*What you should do*: Summarize the passage on Pays d'Oc Pinot Noir in two sentences.

*Document section*:
## begin

What that conventional wisdom misses is the variety within the Pays d'Oc that the denomination's sheer size produces. The Languedoc-Roussillon covers 230,000 hectares of vineyard, ranging from coastal plains to mountain ranges with altitudes above 300 metres, from heavy clay soils to the limestone and chalk terraces that run through its interior. In the elevated plots and north-facing slopes within the denomination, nighttime temperatures drop significantly even when the days are warm, which creates the diurnal temperature variation that allows Pinot Noir to retain its natural acidity and aromatic complexity rather than cooking into something overripe and heavy.
The Pays d'Oc IGP classification, which stands for Indication Géographique Protégée, permits 58 different grape varieties across its vineyards, making it one of the most flexible wine designations in France. That flexibility is what allows a winemaker to grow Pinot Noir in territory where a stricter appellation system would never permit it, and to produce, when the conditions are right and the winemaking is thoughtful, something genuinely surprising: a southern French red that tastes nothing like you expect southern French reds to taste.
The Benières Grande Réserve is exactly that. A Master of Wine named Peter McCombie, who ran a masterclass on Pays d'Oc Pinot Noir at the London Wine Fair, called it the great alternative, and that phrase captures it well. Same grape, fraction of the Burgundy price, and a quality that consistently surprises the people who encounter it without preconceptions.

## end

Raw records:
## begin

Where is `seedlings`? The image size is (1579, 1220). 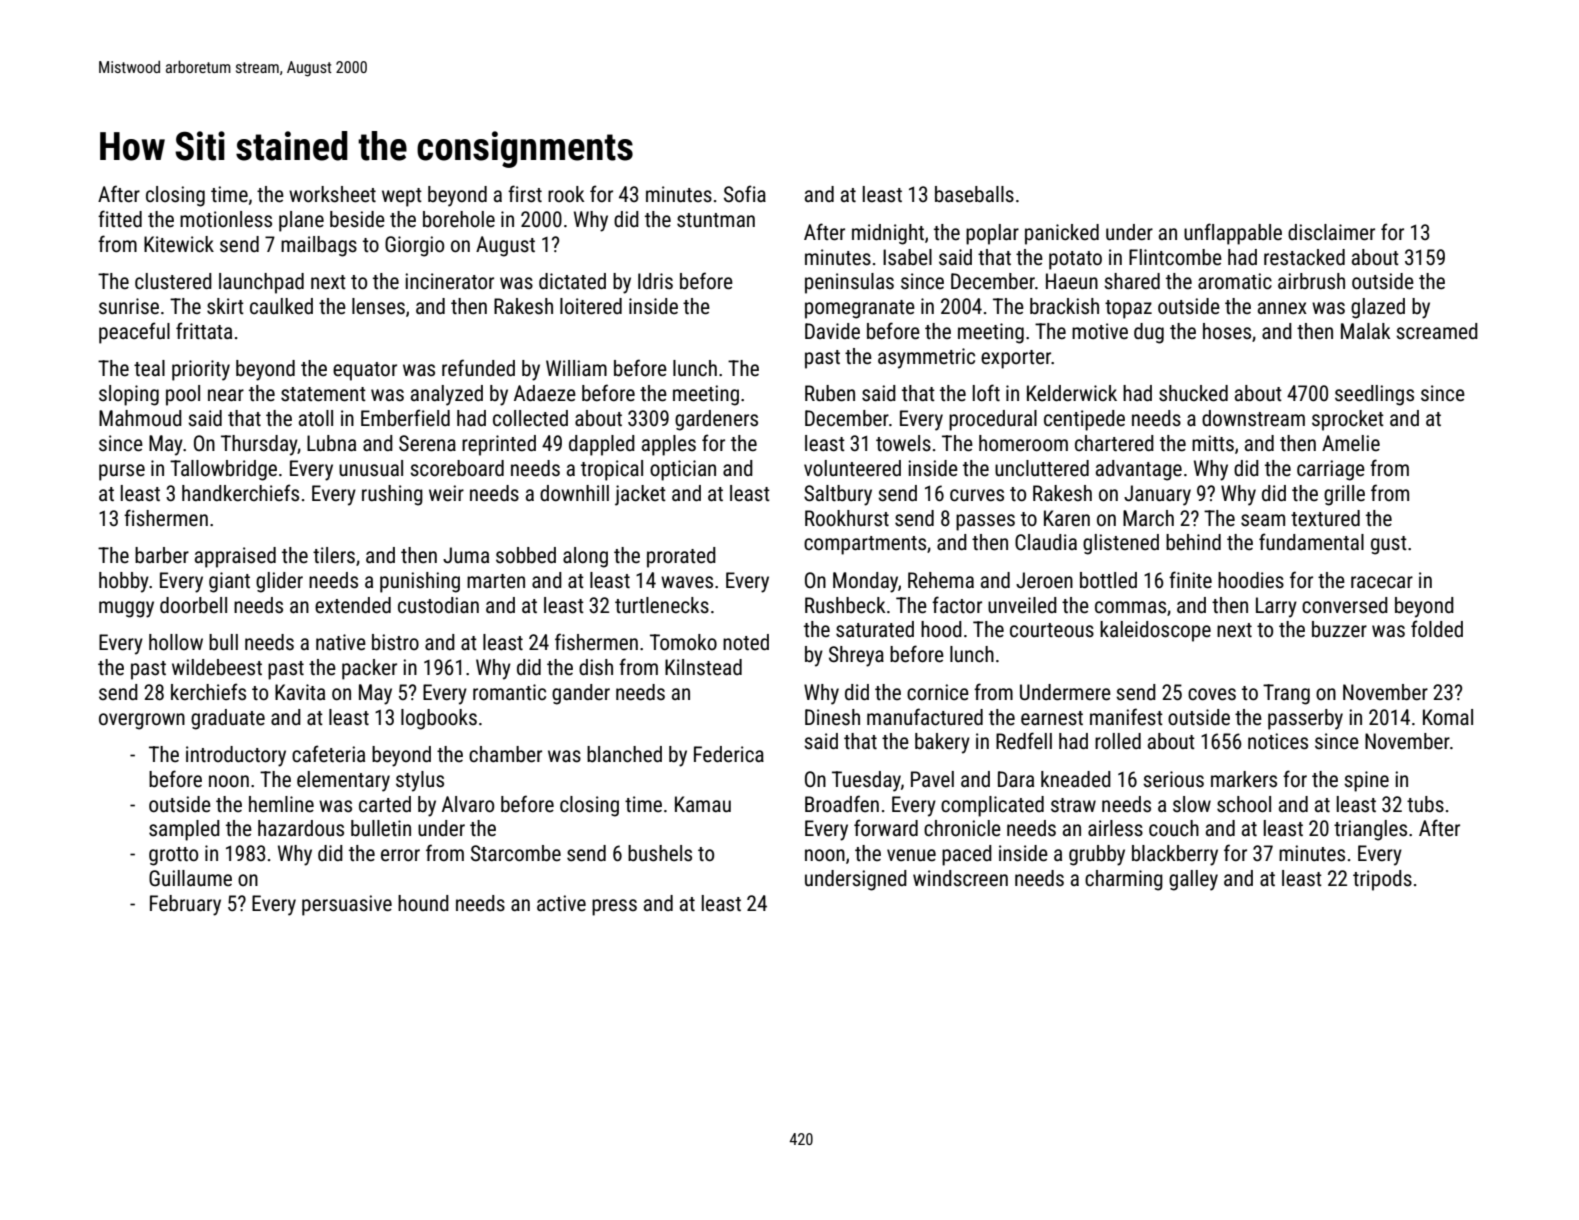 seedlings is located at coordinates (1374, 395).
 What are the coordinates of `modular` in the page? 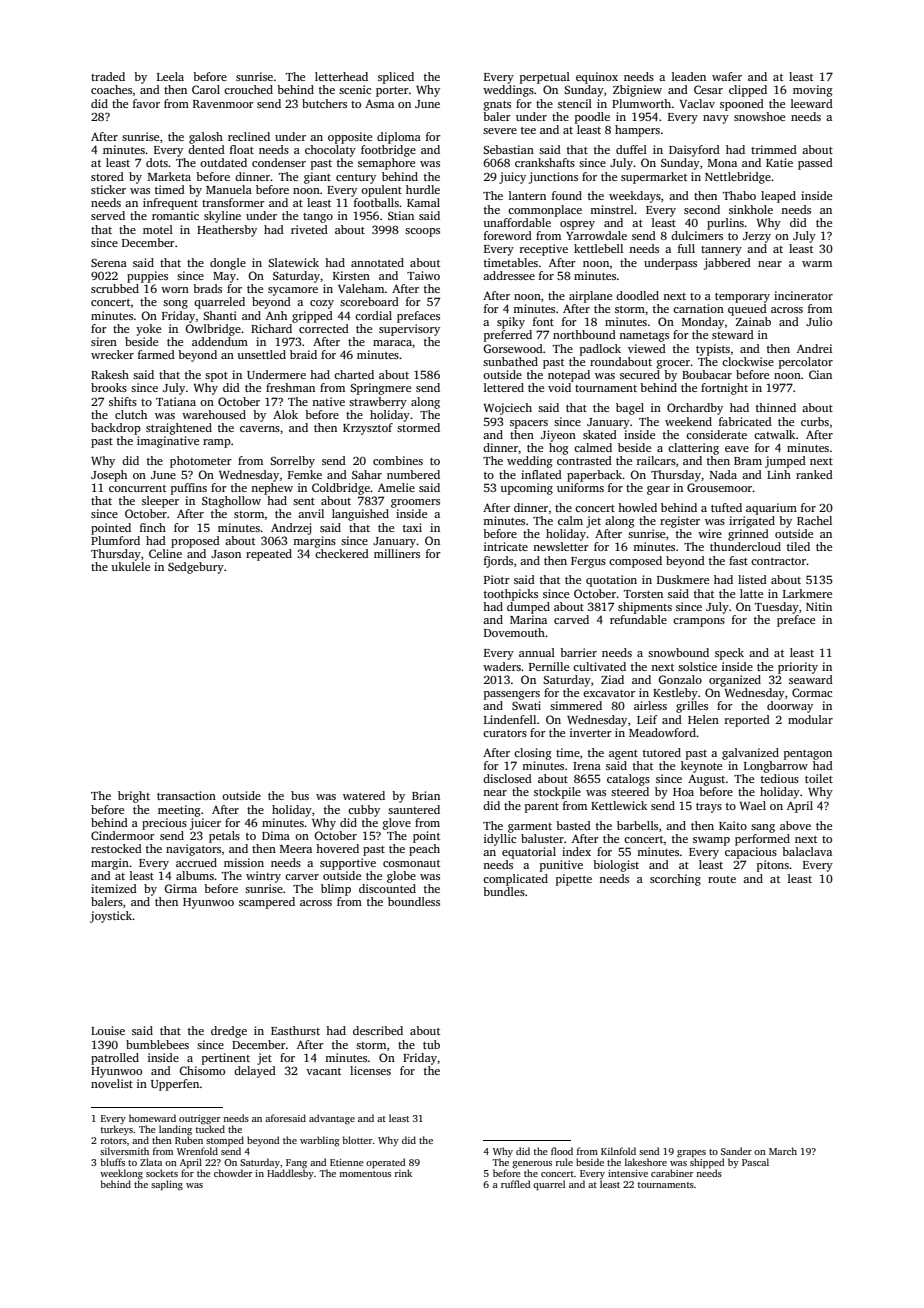 It's located at (810, 719).
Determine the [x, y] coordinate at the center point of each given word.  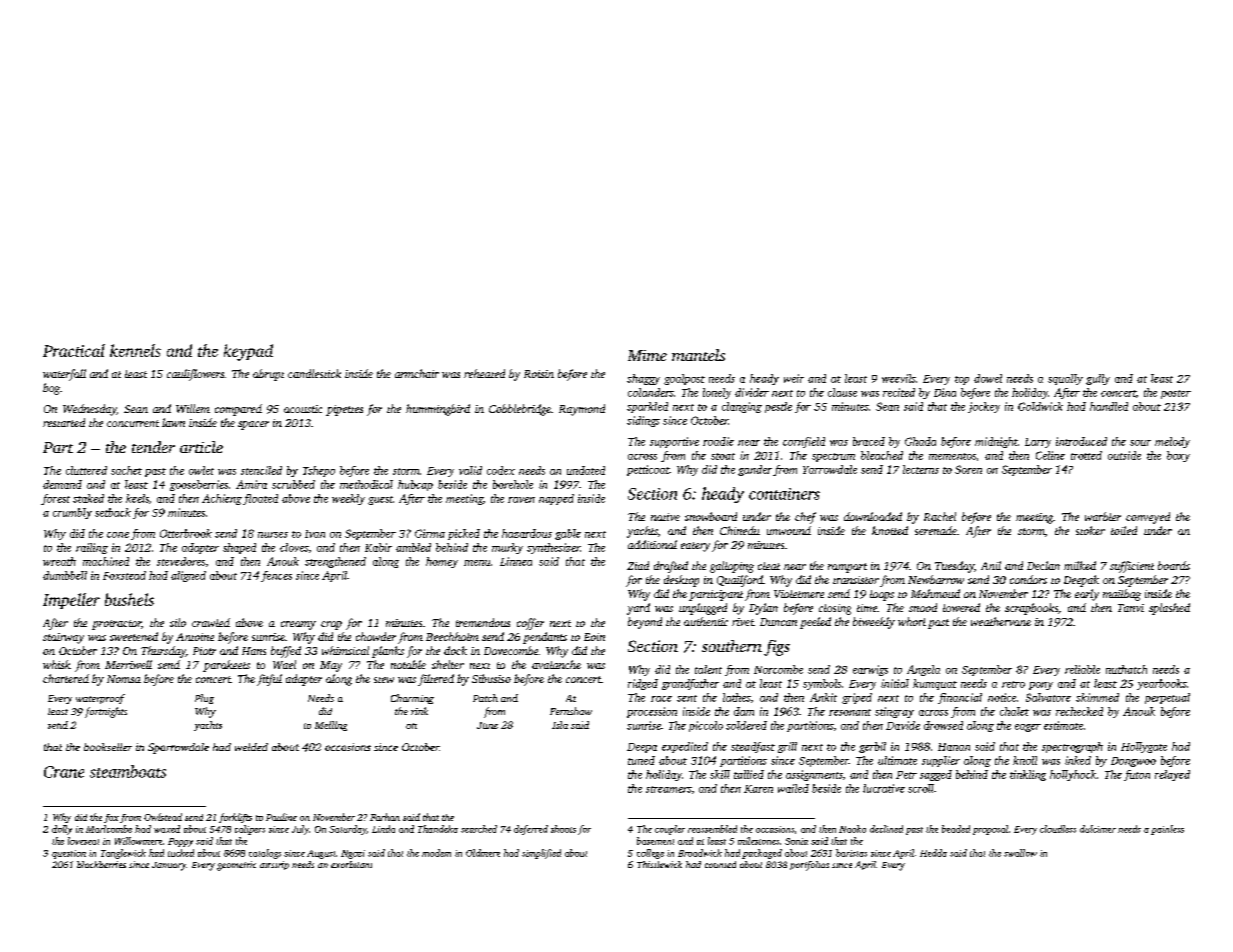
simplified [541, 854]
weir [794, 378]
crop [331, 625]
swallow [1020, 853]
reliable [1082, 669]
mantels [698, 355]
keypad [248, 352]
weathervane [1001, 621]
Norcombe [778, 669]
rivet [743, 622]
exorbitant [351, 864]
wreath [59, 561]
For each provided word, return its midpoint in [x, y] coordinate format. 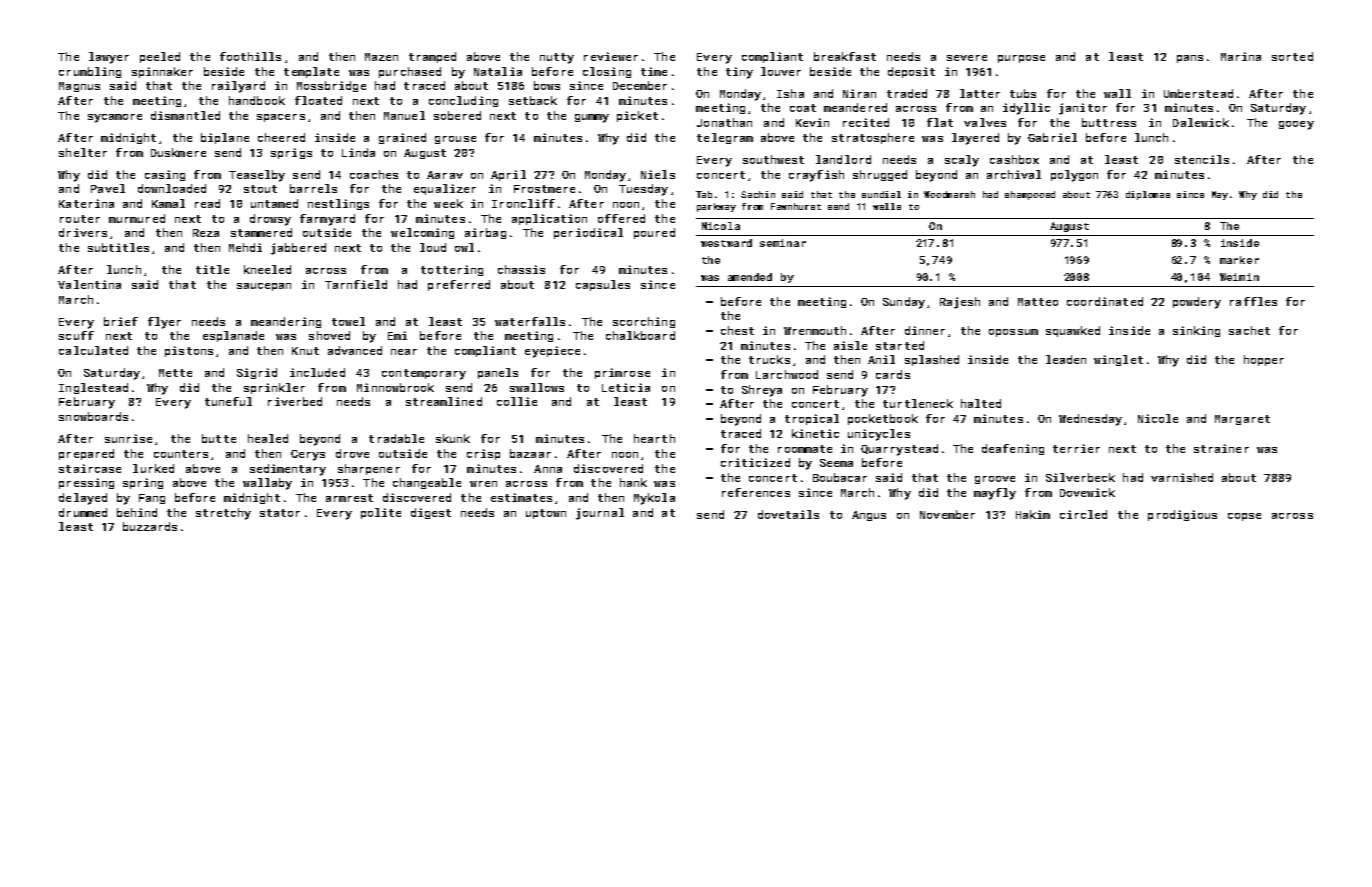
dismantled [185, 115]
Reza [206, 233]
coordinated [1105, 301]
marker [1239, 260]
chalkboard [640, 335]
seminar [783, 243]
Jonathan [724, 122]
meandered [855, 107]
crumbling [90, 72]
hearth [654, 438]
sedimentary [288, 470]
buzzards [150, 526]
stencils [1202, 159]
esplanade [233, 336]
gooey [1296, 125]
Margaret [1242, 420]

## end

*Final answer*: The Languedoc-Roussillon's 230,000 hectares of vineyard span varied terrain and soils, and its elevated plots and north-facing slopes cool at night enough for Pinot Noir to keep its natural acidity and aromatic complexity. The Pays d'Oc IGP's permission of 58 grape varieties lets winemakers grow Pinot Noir where stricter appellations would not, and the Benières Grande Réserve, which Master of Wine Peter McCombie called the great alternative, offers the same grape at a fraction of the Burgundy price with quality that consistently surprises those who try it without preconceptions.